There isn’t much to making a musubi, the most difficult thing is getting a musubi maker to make all sushi pieces look nice and neat. I’ve mini-fied my musubis, where 1 regular sized musubi is cut into 3 smaller ones. These are perfect for a summer party or luau.
I got my musubi maker at Marukai, a Japanese grocery store in Los Angeles. If you can’t find one, no biggie–just shape the rice into rectangular pieces about the size of a tic tac box, perhaps a bit thicker.
In Japanese cooking, furikake is a condiment that’s commonly scattered over hot rice. The most common furikake seasonings have flakes of nori (dried seaweed), sesame seeds, or even bonito flakes in the mix, and are commonly used in musubi making.

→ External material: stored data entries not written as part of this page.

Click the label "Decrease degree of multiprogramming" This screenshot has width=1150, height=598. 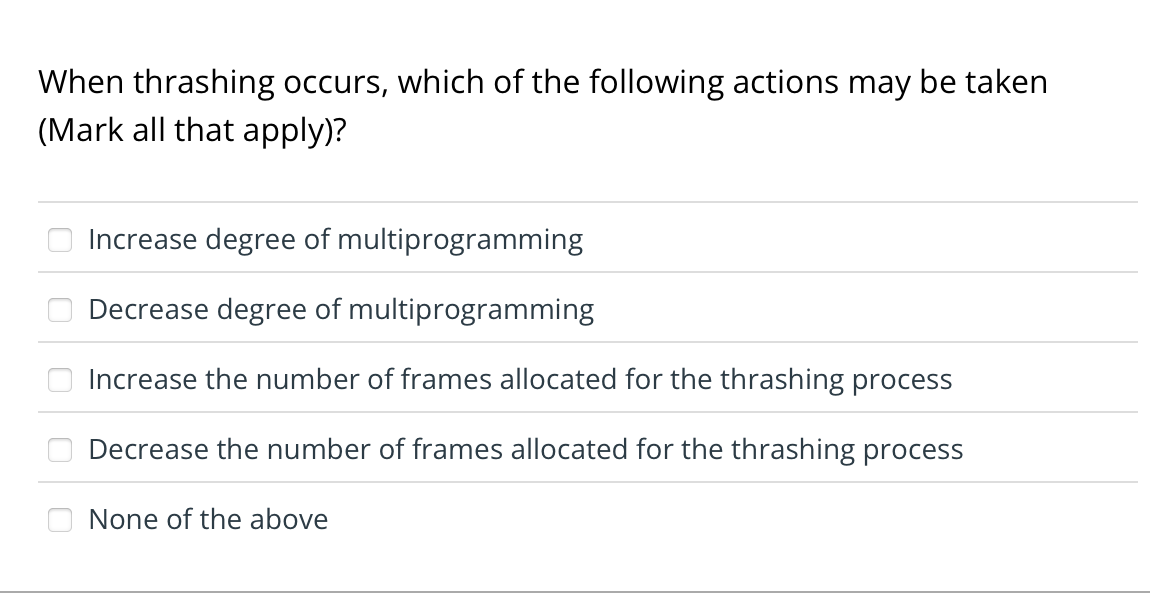(x=341, y=310)
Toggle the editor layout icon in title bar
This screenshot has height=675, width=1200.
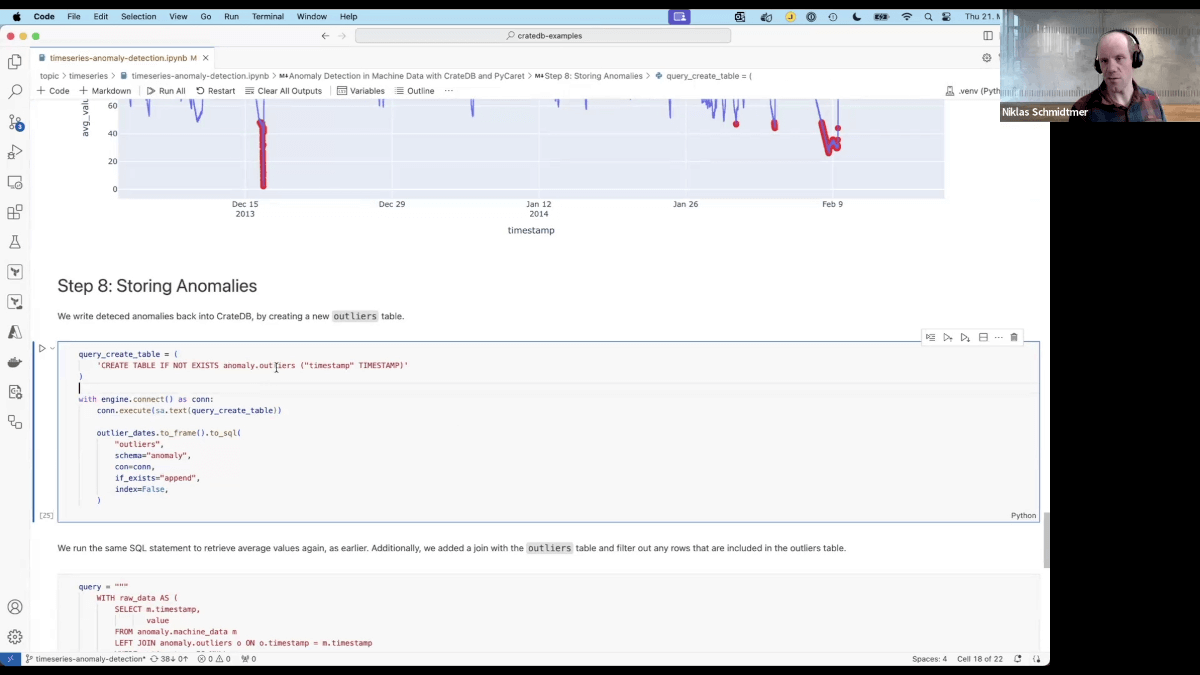988,36
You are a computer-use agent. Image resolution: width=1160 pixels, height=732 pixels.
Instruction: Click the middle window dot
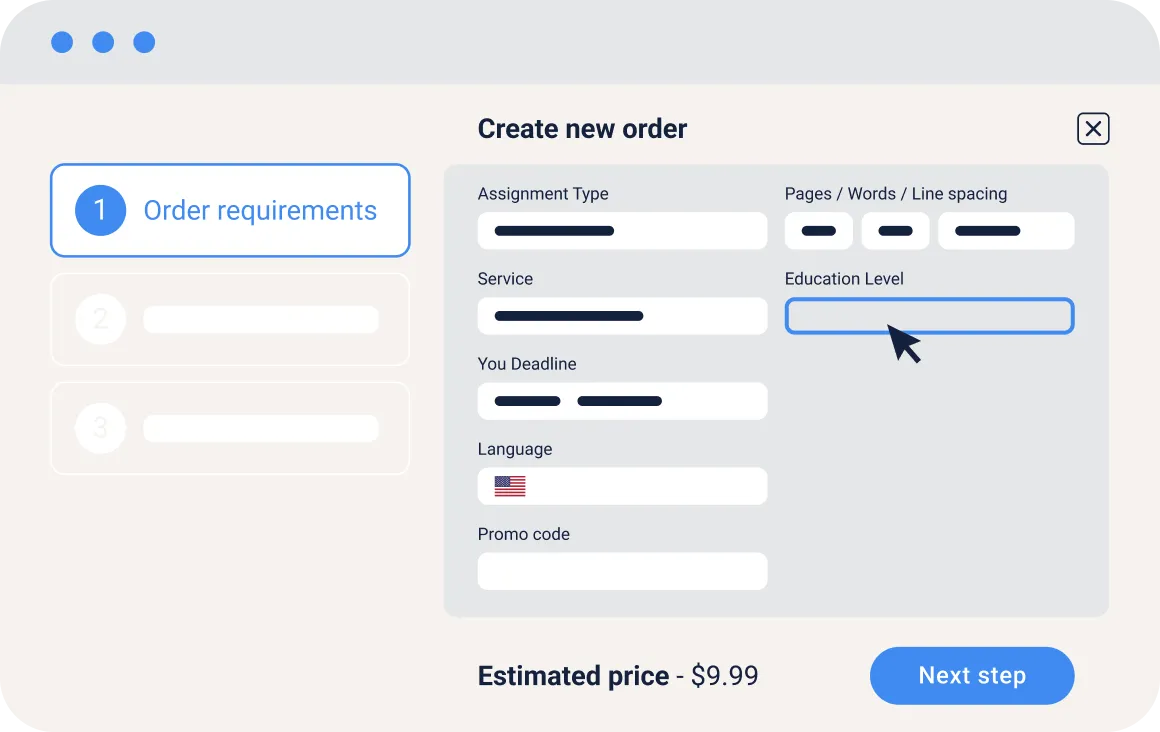tap(103, 42)
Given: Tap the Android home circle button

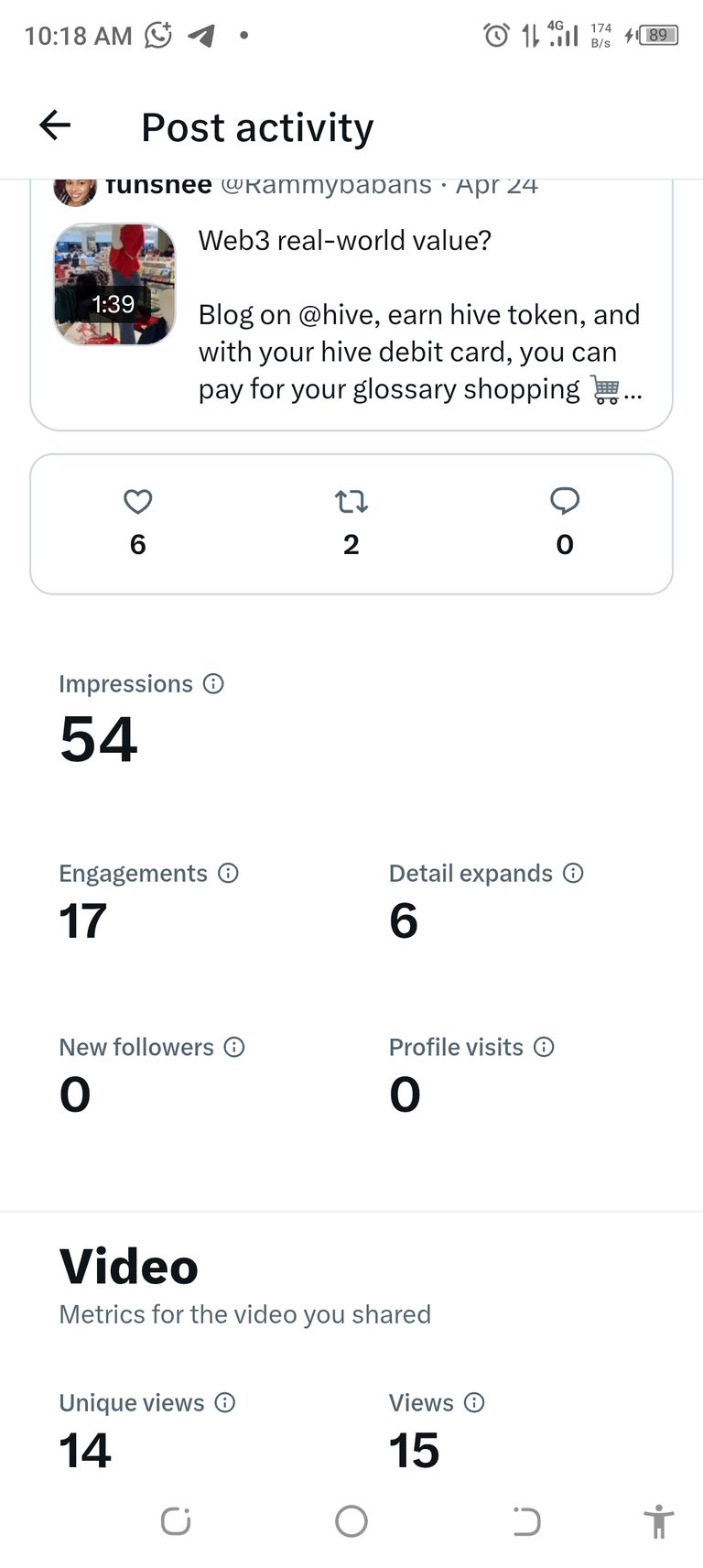Looking at the screenshot, I should point(352,1521).

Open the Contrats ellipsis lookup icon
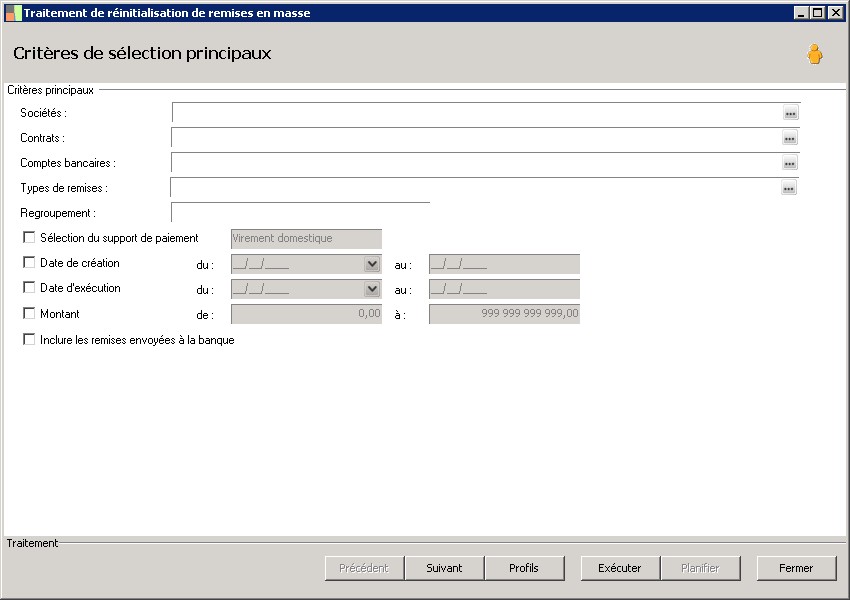789,139
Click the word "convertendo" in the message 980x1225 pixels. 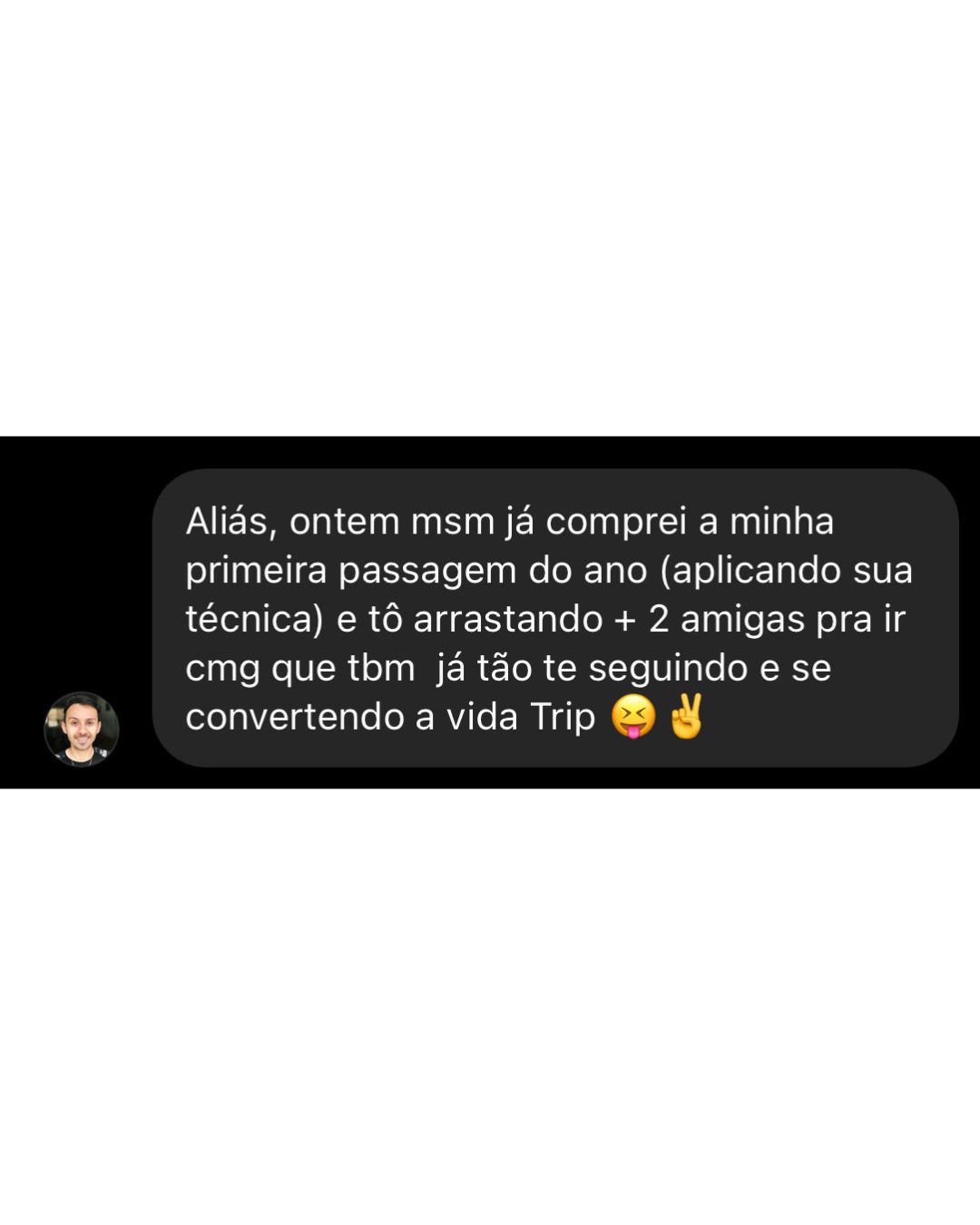pyautogui.click(x=295, y=718)
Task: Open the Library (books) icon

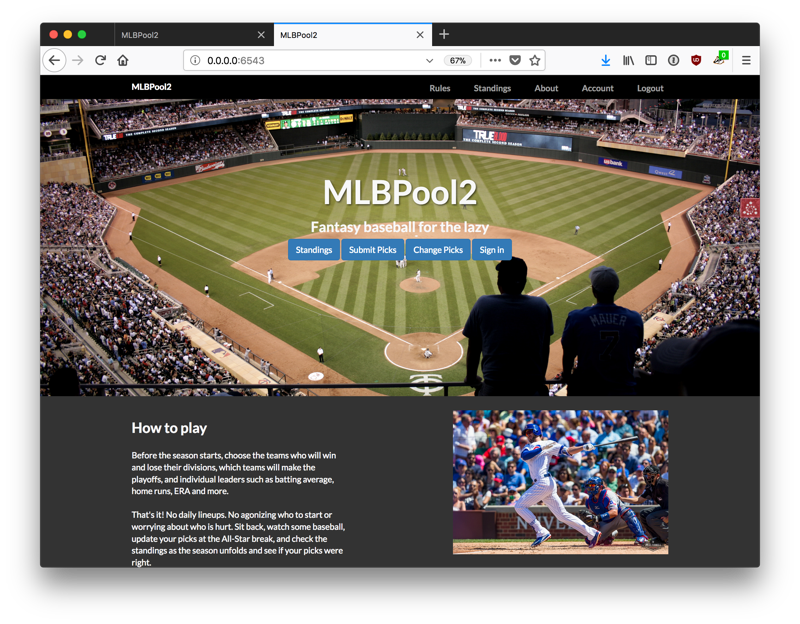Action: (x=628, y=60)
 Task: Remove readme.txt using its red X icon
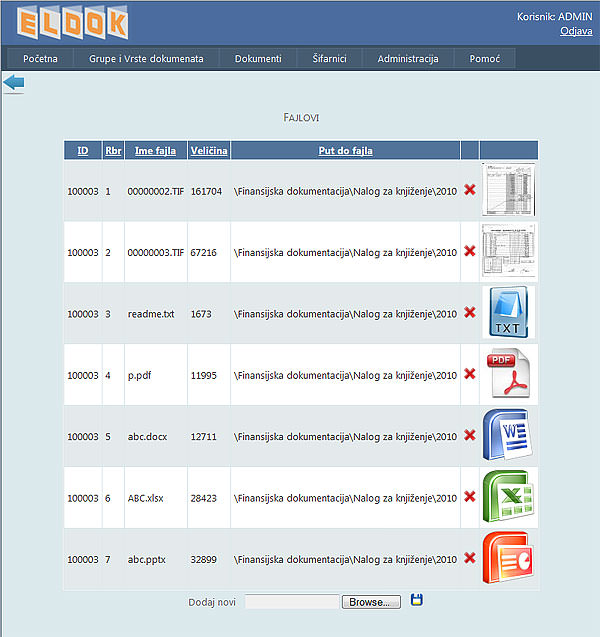pyautogui.click(x=470, y=312)
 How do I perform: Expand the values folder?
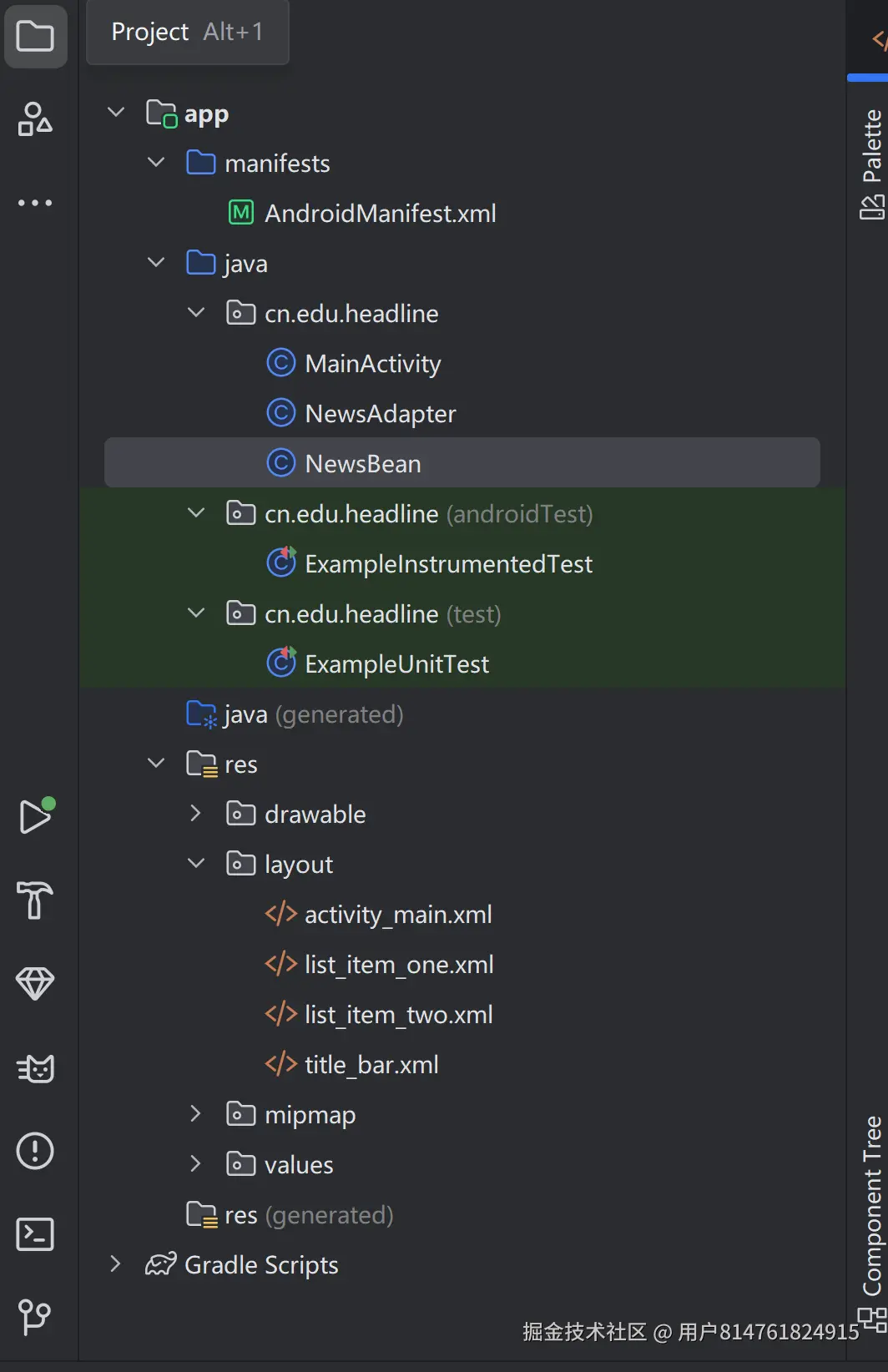point(196,1164)
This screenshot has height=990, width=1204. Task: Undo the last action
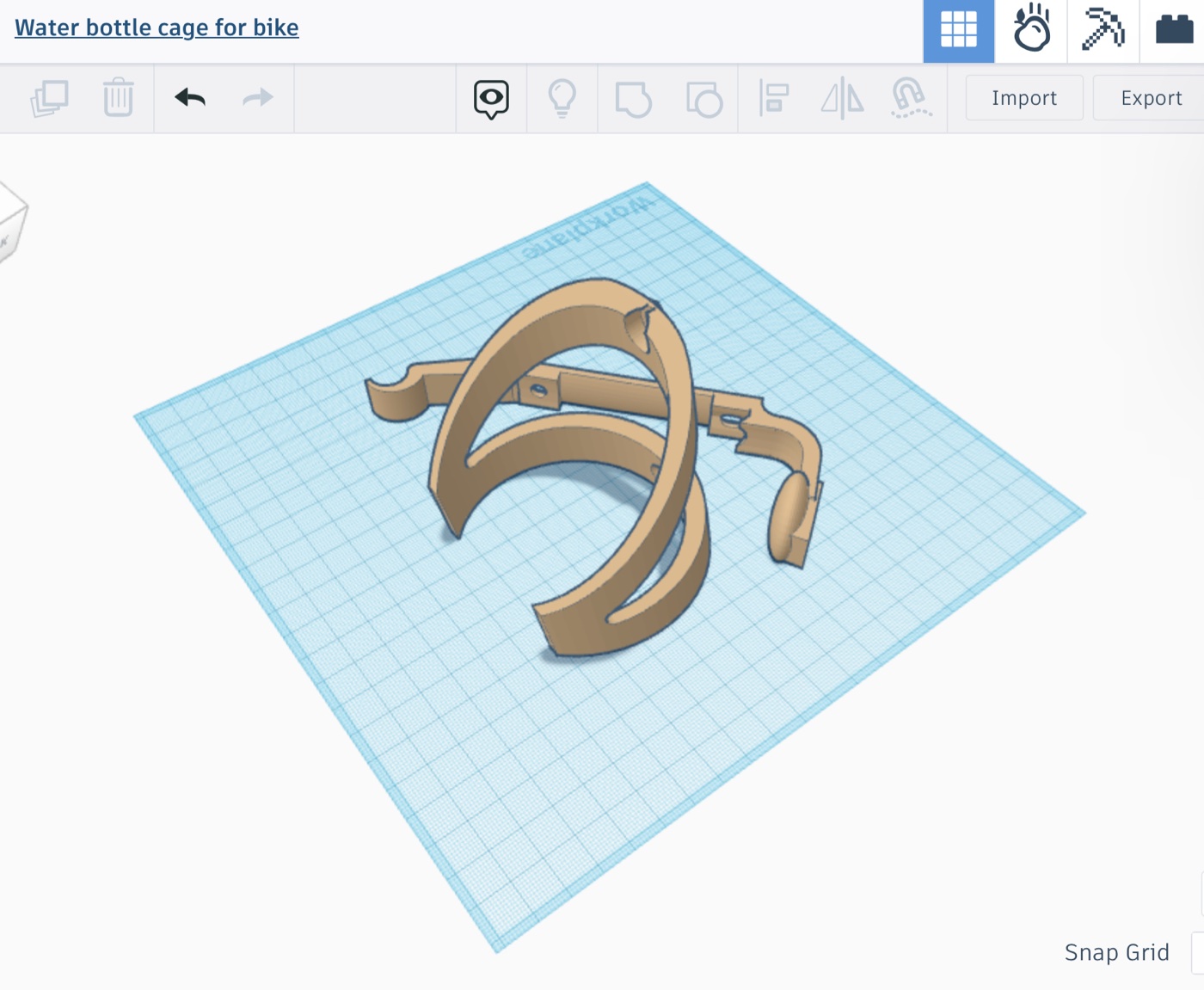[190, 98]
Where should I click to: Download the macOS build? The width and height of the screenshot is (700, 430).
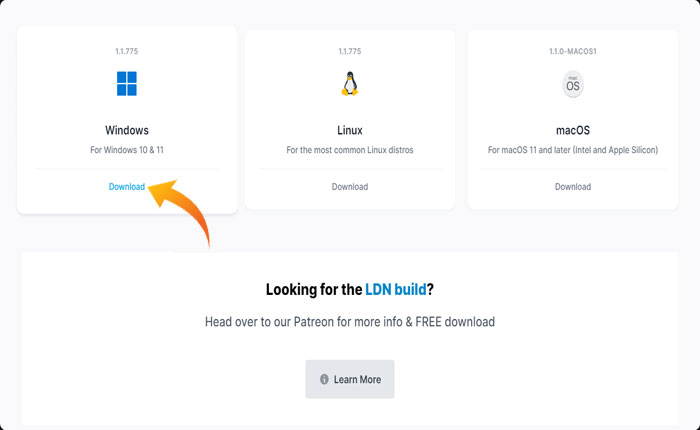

What makes my musubi recipe extra special is my Green Tea Furikake that’s used to sprinkle over the rice layer of this onigiri. As you can see from my Homemade Washi Tea Tin, the mix is made with sencha green tea, a steamed Japanese green tea with a spinach-like taste. Korean red pepper flakes and toasted sesame seeds are also in my Green Tea Furikake, which I originally used to scatter over popcorn as a snack. Here, sprinkling this mixture over hot or warm rice helps to soften and bloom the tea, and the result is a musubi with a slight vegetal taste and boost of umami flavor.
And if you are feeling a bit lazy like I often do, you can skip the sushi making entirely and just place all the cooked musubi ingredients into a bowl. I got the idea to do this after Ngan over at Ngan Made It fried up some Panko Breaded Shrimp the other day. All the same tastes without the fuss–what a clever idea Ngan!
If you want a true taste of Hawaii, this is the recipe where it starts. Wrapped in little musubi packages or tossed in a bowl, these Bite-Size Spam Musubi are a simple way to appreciate the melding of Asian and American cultures in the islands. Be generous with the Green Tea Furikake–it’s that little something special that makes these local treats taste over-the-top amazing!
Bite-Size Spam Musubi with Green Tea Furikake
Makes 24 mini musubis.
1 can of Lite SPAM
3 Tbsp low-sodium teriyaki sauce or 3 Tbsp low-sodium soy sauce mixed with 1-2 tsp of brown sugar
4 cups just-cooked medium or short grain white rice (I used Calrose), cooled to a temperature where you can handle it with your hands
4 sheets Nori dried seaweed
sharp chef’s knife
large piece of plastic wrap
musubi maker (optional)
bowl of water for making sushi
1.) Cut the SPAM. From each can of SPAM, you should get 8 large pieces (and 24 small pieces, enough for 24 Bite-Size Musubi). Slide the meat out of the package, then cut once in the middle to create two halves.
4.) Prep a work surface by laying down a large sheet of plastic wrap. With wet hands, scoop some of the prepared rice into a musubi maker that has just been run under cold water (this prevents sticking). Place enough rice in the mold so that when it is evenly compressed, it reaches 1″ up the mold. For my mold, I used about a 1/2 cup of cooked rice.
6.) Generously sprinkle the Green Tea Furikake on the rice block.